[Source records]
□ □ □ □ □ □ □
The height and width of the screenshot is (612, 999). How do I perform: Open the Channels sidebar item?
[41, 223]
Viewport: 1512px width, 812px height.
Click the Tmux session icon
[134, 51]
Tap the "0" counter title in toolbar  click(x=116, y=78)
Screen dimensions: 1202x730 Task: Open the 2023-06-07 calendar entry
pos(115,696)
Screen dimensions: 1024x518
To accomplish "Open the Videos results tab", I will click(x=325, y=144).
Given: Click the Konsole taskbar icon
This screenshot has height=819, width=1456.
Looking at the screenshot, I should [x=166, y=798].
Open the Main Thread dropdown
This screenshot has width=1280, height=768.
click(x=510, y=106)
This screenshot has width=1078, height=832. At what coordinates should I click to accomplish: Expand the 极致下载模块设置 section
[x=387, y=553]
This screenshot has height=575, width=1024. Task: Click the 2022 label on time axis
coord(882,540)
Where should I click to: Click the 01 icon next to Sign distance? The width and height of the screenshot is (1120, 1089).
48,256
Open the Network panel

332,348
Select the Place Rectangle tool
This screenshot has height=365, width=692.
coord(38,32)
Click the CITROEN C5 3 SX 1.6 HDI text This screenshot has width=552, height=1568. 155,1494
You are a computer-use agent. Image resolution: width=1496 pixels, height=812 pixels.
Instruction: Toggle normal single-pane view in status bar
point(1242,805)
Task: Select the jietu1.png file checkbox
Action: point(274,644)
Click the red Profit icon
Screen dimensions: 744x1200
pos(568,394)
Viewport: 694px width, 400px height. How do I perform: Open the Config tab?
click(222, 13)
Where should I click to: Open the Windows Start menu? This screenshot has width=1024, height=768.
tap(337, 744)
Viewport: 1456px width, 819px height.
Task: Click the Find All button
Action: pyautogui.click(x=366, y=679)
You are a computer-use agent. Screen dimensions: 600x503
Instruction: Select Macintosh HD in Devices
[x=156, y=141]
□ □ □ □ □ □ □
Objective> Rewrite the part of the material that runs from its first line through the line containing "will click(x=325, y=144).", swapping "Screen dimensions" for "Display size" and leaving everything else unchanged.

Response>
The height and width of the screenshot is (612, 999). How do I perform: Open the Channels sidebar item?
[41, 223]
Viewport: 1512px width, 812px height.
Click the Tmux session icon
[134, 51]
Tap the "0" counter title in toolbar  click(x=116, y=78)
Display size: 1202x730 Task: Open the 2023-06-07 calendar entry
pos(115,696)
Display size: 1024x518
To accomplish "Open the Videos results tab", I will click(x=325, y=144).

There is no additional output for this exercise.